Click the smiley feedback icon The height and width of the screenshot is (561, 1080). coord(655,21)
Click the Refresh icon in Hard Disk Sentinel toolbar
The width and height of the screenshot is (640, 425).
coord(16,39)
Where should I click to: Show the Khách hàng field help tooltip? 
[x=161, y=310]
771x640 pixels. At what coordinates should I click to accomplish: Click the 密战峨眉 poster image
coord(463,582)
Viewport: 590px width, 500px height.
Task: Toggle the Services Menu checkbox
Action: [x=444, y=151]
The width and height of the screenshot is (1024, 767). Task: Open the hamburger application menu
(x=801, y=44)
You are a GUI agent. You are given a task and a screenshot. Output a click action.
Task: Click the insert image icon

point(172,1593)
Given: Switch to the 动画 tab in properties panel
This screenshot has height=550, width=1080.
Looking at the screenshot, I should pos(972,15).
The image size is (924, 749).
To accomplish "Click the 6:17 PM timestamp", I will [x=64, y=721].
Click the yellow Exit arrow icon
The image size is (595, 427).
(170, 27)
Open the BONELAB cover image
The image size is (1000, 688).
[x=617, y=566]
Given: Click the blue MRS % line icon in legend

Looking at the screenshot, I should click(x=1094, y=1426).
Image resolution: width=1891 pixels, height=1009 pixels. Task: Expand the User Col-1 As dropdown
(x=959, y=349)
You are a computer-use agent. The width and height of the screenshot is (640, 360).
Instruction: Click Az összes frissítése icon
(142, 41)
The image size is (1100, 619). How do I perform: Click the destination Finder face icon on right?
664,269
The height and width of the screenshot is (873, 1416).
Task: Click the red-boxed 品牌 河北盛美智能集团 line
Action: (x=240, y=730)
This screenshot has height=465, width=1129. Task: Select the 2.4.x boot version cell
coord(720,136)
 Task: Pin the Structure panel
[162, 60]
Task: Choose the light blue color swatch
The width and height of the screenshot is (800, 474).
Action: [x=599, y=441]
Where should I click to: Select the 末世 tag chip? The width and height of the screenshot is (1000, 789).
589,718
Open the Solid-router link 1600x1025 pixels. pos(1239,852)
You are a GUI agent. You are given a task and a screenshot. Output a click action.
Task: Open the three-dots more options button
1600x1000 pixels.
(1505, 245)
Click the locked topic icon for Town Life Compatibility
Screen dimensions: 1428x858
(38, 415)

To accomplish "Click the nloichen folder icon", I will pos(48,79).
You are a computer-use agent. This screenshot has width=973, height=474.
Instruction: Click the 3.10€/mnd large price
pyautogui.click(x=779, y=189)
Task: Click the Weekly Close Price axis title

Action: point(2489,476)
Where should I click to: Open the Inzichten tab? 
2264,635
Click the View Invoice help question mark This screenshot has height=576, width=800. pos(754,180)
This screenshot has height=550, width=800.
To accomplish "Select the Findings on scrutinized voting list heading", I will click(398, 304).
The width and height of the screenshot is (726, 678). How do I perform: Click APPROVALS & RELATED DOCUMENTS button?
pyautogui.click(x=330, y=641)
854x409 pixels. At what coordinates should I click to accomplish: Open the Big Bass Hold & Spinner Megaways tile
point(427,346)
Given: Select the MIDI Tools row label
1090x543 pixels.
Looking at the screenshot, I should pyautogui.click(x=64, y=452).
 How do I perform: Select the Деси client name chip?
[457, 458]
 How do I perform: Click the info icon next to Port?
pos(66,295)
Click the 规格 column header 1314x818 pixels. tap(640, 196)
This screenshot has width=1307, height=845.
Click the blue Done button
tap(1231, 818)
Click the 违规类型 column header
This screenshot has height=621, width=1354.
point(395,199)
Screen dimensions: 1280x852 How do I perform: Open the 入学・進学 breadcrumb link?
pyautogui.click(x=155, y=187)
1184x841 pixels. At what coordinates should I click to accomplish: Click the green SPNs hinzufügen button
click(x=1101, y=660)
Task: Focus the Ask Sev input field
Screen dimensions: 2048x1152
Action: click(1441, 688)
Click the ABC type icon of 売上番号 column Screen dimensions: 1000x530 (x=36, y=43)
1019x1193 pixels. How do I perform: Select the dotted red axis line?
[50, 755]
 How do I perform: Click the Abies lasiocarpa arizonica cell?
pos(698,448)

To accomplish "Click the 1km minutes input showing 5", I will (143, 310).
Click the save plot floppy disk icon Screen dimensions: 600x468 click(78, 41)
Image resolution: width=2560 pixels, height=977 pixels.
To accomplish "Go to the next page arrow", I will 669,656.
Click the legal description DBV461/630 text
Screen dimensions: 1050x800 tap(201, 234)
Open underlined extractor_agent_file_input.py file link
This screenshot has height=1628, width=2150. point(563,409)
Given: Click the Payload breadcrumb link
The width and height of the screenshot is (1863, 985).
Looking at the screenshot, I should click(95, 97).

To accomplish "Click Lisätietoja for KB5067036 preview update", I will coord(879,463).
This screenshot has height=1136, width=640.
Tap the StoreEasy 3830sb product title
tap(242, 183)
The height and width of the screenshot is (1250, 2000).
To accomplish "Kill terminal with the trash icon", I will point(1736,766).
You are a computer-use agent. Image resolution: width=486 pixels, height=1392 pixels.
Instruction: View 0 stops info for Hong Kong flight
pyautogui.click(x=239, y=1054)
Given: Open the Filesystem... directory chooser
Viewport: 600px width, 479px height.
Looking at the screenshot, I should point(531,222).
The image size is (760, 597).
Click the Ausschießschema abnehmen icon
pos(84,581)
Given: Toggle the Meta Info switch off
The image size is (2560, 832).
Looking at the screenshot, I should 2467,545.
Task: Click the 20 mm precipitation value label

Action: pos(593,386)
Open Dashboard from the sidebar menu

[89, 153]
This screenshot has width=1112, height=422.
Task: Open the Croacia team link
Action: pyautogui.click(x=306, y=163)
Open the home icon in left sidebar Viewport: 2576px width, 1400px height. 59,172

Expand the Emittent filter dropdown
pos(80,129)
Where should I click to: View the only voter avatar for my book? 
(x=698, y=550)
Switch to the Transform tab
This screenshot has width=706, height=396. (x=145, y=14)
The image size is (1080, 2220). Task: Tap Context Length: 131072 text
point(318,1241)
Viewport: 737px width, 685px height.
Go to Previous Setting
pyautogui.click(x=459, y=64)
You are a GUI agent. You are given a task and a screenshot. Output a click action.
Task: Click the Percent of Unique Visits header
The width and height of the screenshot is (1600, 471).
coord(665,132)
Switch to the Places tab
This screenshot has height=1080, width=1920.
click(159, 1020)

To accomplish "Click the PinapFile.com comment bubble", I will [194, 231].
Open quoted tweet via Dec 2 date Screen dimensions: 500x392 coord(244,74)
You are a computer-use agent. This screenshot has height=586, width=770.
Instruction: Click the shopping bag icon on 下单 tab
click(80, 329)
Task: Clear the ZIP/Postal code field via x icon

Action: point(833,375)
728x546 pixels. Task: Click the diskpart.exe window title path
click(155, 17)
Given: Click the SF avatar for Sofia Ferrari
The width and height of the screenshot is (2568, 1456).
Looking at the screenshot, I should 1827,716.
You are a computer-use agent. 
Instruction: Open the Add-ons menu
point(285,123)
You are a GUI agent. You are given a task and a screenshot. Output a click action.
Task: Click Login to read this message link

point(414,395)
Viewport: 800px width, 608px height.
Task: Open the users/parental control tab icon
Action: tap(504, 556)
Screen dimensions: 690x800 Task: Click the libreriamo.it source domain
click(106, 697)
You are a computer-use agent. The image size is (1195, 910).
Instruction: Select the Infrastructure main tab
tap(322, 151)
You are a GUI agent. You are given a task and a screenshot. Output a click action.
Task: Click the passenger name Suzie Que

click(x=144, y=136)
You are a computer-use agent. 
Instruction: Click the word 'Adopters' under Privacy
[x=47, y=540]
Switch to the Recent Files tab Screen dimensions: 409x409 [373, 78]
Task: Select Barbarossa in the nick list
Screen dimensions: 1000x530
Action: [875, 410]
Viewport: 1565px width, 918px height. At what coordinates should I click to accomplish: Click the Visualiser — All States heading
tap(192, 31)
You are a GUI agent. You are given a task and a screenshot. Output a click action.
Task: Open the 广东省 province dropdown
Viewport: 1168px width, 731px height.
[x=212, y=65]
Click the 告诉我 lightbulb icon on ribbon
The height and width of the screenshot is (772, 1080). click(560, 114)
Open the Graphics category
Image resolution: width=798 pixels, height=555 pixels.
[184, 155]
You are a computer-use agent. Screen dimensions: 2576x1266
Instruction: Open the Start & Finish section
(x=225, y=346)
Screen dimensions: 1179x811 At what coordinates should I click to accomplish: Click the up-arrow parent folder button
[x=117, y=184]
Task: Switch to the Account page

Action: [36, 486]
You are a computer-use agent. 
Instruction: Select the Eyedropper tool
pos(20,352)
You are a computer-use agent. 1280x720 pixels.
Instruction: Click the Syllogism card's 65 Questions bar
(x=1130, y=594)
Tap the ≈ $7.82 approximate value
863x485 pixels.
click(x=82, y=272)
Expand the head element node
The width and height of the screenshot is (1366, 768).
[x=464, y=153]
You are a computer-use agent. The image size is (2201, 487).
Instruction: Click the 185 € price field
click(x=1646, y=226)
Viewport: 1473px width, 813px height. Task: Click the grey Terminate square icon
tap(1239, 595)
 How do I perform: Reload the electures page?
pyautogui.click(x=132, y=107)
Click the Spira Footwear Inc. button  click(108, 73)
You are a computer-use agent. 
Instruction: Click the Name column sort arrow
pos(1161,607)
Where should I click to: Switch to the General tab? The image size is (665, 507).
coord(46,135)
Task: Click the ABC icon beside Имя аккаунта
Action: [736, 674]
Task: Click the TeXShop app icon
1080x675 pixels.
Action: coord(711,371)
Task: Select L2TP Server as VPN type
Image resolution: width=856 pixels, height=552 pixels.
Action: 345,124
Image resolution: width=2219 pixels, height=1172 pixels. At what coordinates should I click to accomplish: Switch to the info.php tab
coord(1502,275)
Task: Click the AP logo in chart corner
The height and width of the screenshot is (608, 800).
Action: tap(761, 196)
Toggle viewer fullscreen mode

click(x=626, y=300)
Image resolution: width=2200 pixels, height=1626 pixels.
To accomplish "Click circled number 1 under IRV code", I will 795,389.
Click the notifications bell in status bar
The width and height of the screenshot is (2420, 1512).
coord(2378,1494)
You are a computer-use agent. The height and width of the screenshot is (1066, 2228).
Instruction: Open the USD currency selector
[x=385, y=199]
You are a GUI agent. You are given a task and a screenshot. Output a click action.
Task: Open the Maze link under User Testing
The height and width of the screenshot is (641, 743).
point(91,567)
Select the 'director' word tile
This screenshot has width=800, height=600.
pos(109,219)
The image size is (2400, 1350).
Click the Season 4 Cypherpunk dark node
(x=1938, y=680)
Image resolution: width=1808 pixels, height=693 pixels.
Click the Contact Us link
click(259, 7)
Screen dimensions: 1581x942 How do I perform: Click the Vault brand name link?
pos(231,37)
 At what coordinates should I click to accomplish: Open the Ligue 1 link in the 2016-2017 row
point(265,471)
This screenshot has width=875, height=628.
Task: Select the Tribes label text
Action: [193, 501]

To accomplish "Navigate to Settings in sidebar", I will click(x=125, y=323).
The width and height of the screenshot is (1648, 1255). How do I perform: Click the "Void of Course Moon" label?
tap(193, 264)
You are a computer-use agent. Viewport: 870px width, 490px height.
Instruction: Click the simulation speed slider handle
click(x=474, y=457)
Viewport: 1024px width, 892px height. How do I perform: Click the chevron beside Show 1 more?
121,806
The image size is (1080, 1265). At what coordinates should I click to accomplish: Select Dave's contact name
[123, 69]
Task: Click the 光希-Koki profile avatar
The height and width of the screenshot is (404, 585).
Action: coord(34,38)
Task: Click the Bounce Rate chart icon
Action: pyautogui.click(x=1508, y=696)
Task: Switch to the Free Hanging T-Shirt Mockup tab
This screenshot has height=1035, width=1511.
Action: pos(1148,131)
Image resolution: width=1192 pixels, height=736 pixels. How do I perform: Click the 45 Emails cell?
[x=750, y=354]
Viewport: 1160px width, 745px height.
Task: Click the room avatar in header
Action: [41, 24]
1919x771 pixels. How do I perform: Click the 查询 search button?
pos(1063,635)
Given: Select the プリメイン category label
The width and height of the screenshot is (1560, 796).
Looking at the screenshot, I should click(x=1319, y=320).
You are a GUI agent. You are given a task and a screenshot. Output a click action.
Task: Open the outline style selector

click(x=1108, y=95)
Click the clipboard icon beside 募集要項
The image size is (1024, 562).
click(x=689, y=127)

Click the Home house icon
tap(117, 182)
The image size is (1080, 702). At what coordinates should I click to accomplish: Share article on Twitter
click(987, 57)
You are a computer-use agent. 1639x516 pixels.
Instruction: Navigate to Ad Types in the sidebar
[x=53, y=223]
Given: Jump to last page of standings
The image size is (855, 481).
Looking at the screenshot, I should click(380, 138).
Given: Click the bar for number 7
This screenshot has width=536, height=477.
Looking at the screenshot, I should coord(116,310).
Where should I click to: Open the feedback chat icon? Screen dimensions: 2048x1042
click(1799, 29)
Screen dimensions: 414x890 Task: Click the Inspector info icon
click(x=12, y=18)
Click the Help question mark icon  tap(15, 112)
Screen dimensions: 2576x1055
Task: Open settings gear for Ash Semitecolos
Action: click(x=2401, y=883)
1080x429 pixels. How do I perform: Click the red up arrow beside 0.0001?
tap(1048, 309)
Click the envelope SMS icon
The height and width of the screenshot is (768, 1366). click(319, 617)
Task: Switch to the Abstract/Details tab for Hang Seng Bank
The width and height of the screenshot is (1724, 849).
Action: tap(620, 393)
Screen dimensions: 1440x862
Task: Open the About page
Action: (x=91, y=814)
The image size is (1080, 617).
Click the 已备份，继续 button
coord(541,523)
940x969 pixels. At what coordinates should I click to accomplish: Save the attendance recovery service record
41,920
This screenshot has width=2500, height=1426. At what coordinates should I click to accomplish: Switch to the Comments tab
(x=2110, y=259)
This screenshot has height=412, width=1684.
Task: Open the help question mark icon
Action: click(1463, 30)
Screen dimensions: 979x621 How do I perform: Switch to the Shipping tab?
- - - - - - -
Rewrite the part that opens with the line containing "1919x771 pixels. How" and closes with the line containing "click(x=1108, y=95)", putting "border style selector" in place of "outline style selector" and leaving everything else the same.

_WRITTEN ANSWER_:
1919x771 pixels. How do I perform: Click the 查询 search button?
pos(1063,635)
Given: Select the プリメイン category label
The width and height of the screenshot is (1560, 796).
Looking at the screenshot, I should click(x=1319, y=320).
You are a GUI agent. You are given a task and a screenshot. Output a click action.
Task: Open the border style selector

click(x=1108, y=95)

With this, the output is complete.